#### FRAGMENTO MOSTRADO
╭──

El parecido entre uno y otro no deja de motivar pensamientos. La flexibilidad de Maradona es asombrosa y, si bien no es la de Baryshnikov (que parece casi sobrenatural), el hecho de que la gracia de los movimientos de un futbolista (cuyos movimientos, obviamente, están destinados a controlar una pelota) se acerquen en alguna medida a los de un bailarín de ballet es, cuanto menos, llamativo.

Mi propuesta quizás será muy poco popular (y con poco sustento, ya que he sido desde mi más tierna infancia un pésimo jugador no solo de fútbol sino de cualquier deporte), pero me pregunto si no sería un gran aporte a la formación de los futbolistas el estudiar ballet.

╰──

#### ENTRADAS PROPORCIONADAS
╭──

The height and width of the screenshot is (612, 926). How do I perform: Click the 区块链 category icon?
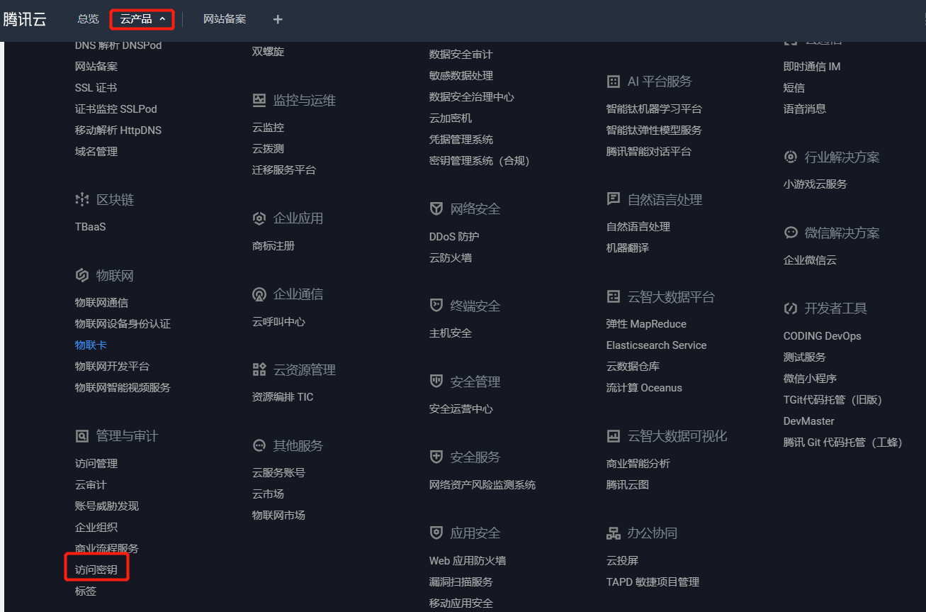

╰──
╭──

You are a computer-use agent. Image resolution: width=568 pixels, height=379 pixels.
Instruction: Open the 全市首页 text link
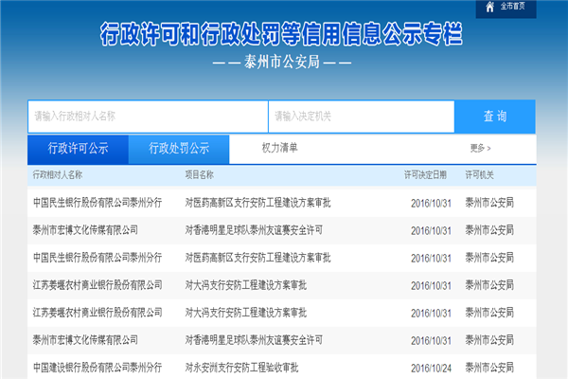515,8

╰──

#### OBJETIVO
Prolonga el texto sobre Maradona, Baryshnikov y el ballet a partir de su última oración.

#### RESPUESTA
Y no me parece casualidad que, las pocas veces que se lo ha visto bailando, Maradona también asombrara por la elegancia de sus movimientos. Acaso, si en vez de nacer en Fiorito (uno de los barrios más pobres de los alrededores de la capital argentina) hubiese nacido en Europa del Este, Maradona habría brillado en el Bolshoi en lugar del Napoli.

Y lo que no me puedo sacar de la cabeza: ¡qué jugador de fútbol podría ser Baryshnikov si se lo propusiera!.